Your task:
Output each entry verbatim and exclude every picture from it.

Source information:
== == ==

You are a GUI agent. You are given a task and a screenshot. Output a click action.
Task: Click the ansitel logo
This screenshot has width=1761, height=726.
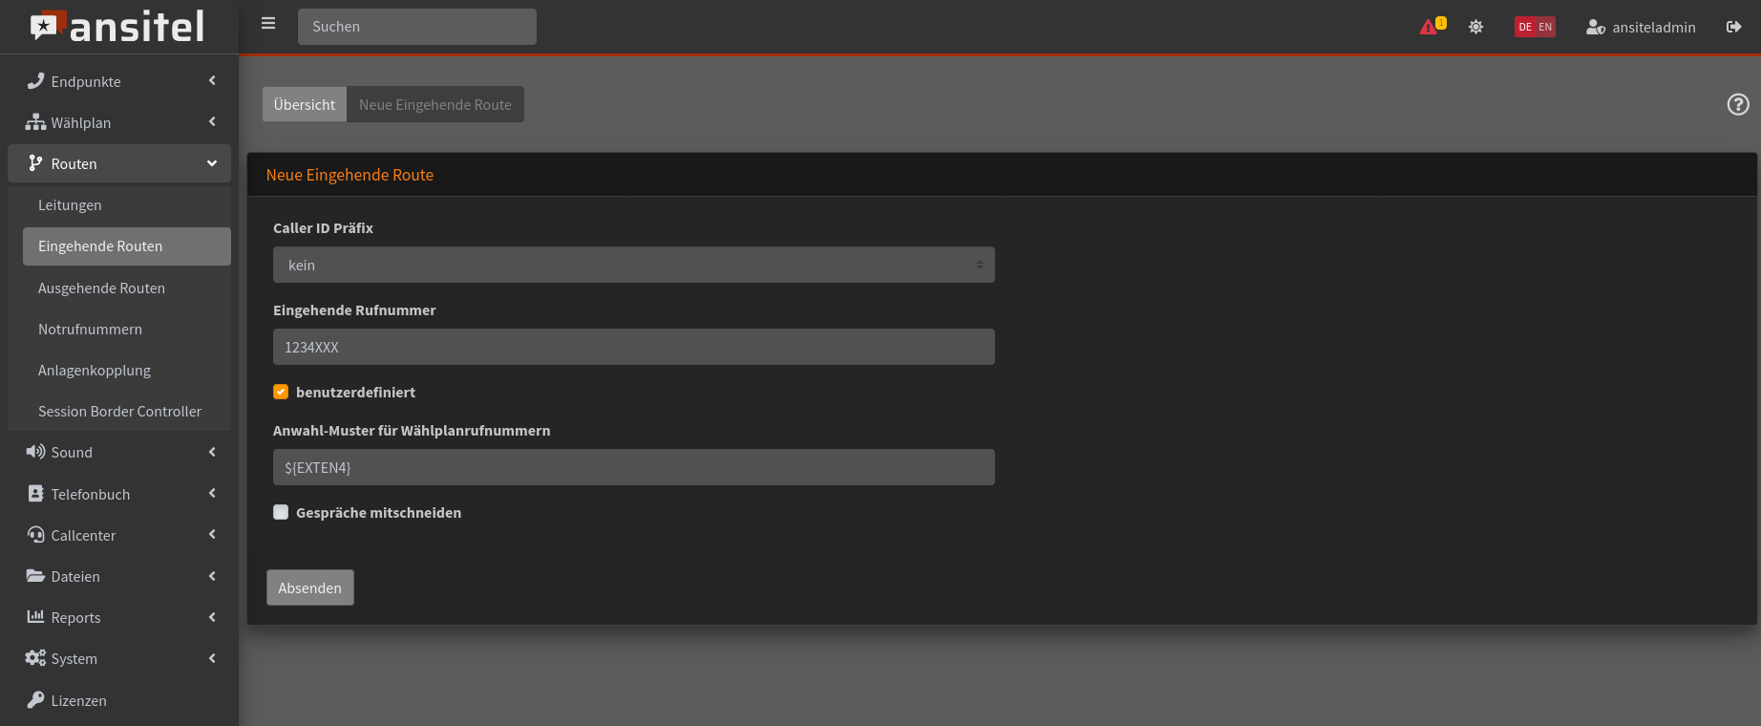(x=118, y=27)
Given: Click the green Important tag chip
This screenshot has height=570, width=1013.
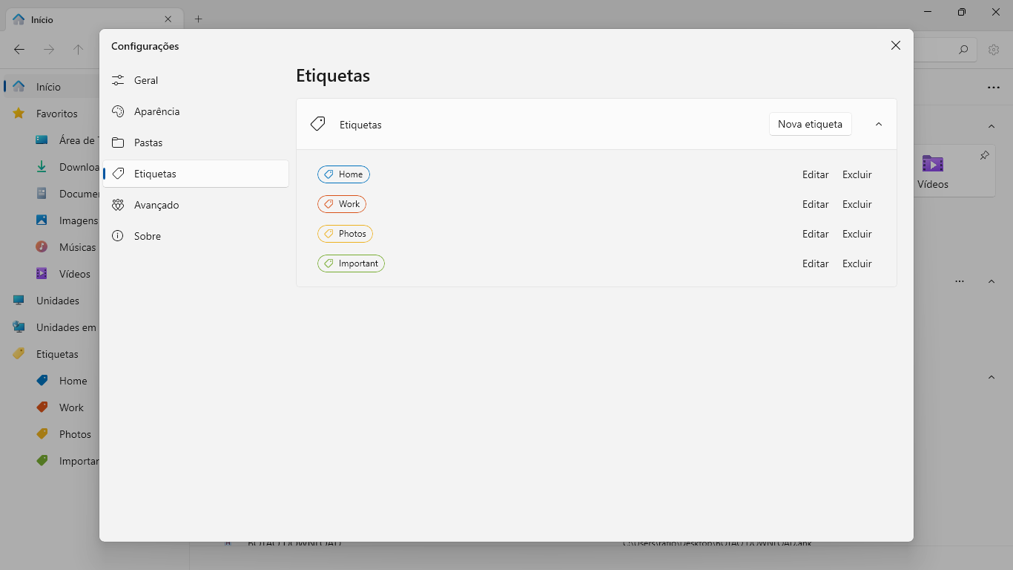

== == ==

The completed task:
You are a GUI agent. You are given a task and a screenshot. Output a click action.
Task: Click the ansitel logo
This screenshot has width=1761, height=726.
(x=118, y=27)
Given: Click the green Important tag chip
This screenshot has height=570, width=1013.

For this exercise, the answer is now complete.